What the exercise asks — Count the lines in the material below that contain the string "Given", treating uppercase and lowercase as different. Give only the number.

Data to use —
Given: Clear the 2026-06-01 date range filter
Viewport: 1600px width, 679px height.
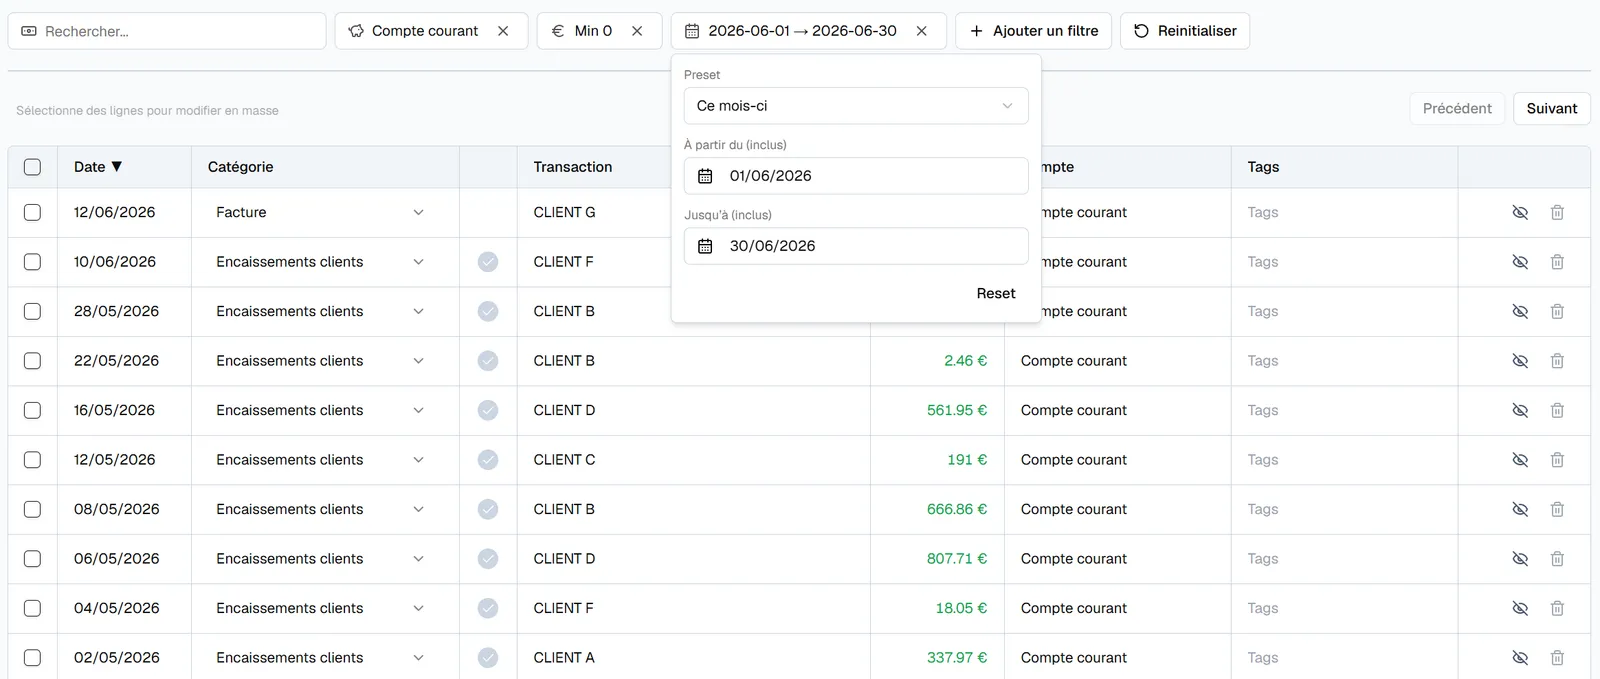Looking at the screenshot, I should click(922, 31).
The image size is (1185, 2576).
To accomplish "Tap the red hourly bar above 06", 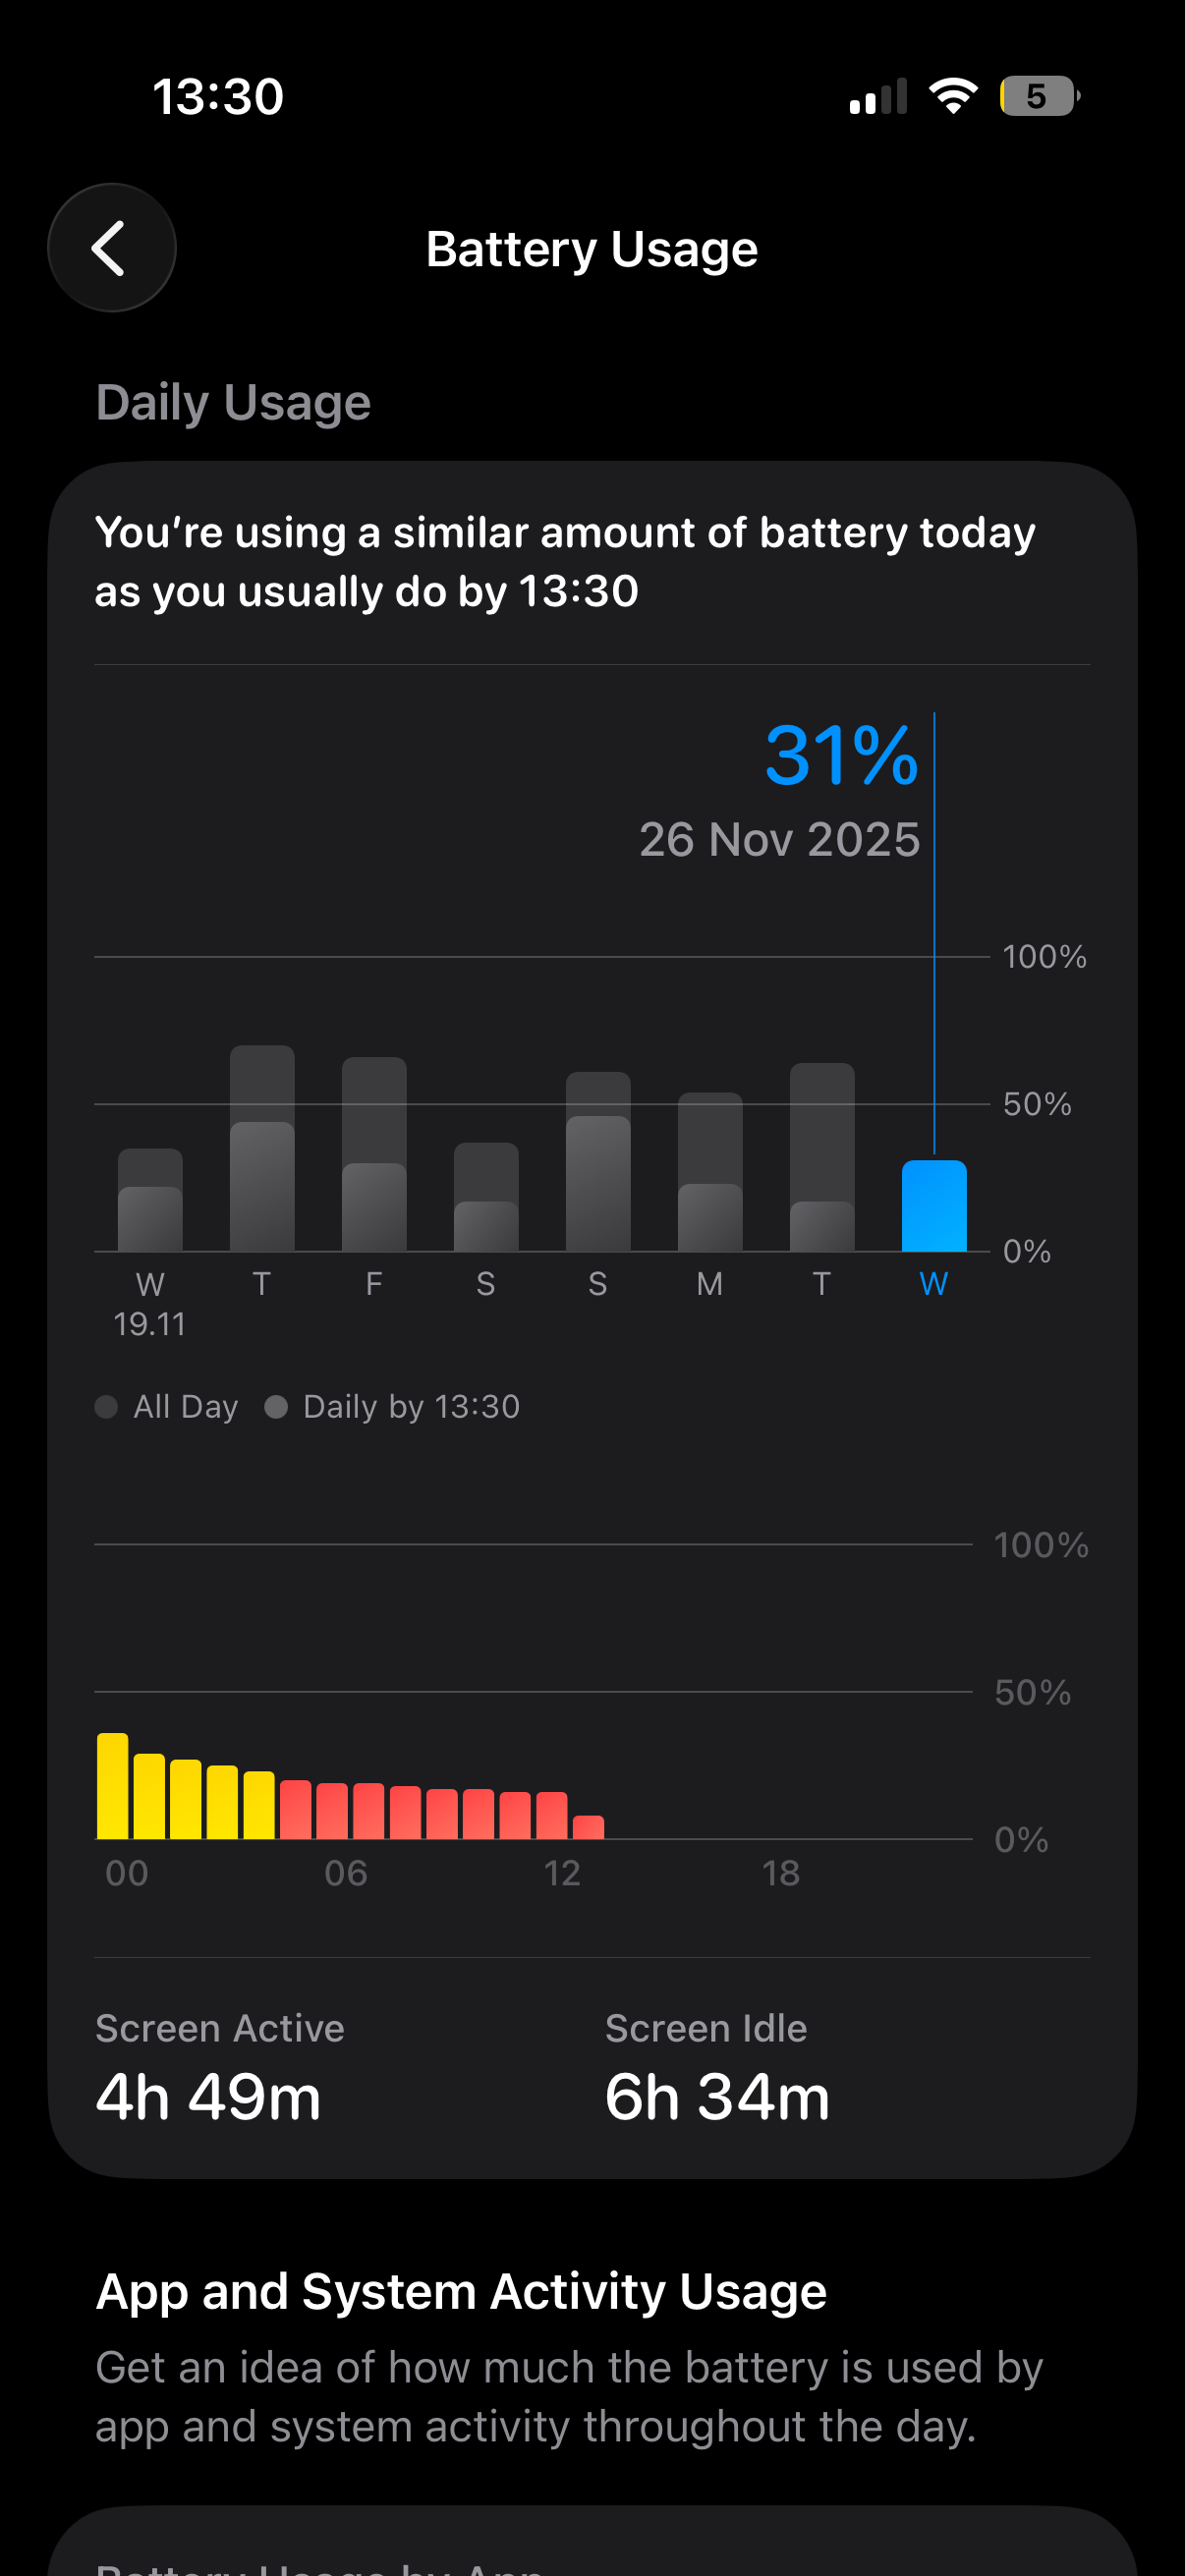I will [x=332, y=1811].
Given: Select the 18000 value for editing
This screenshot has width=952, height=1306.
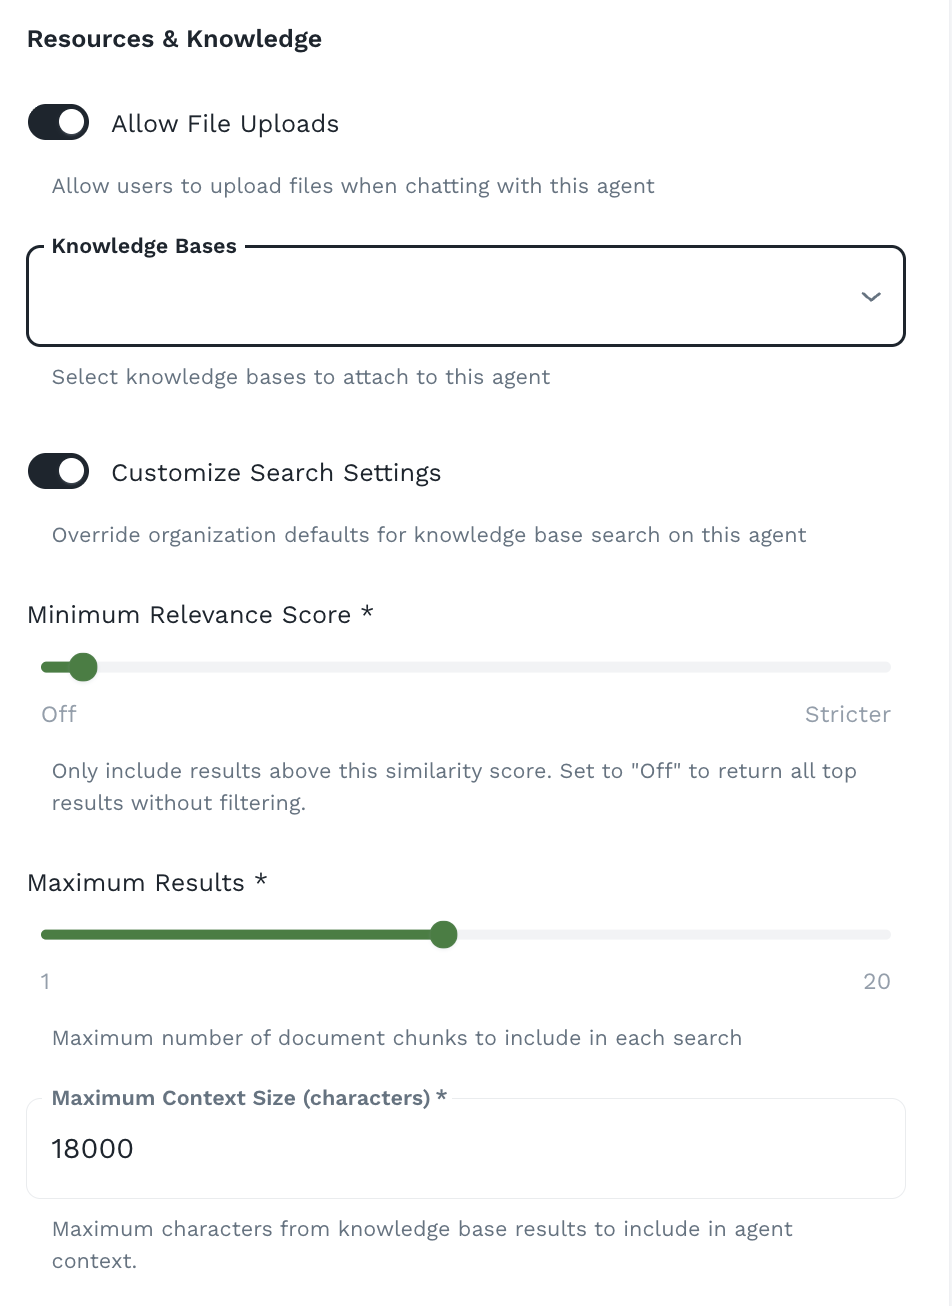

Solved problem — 2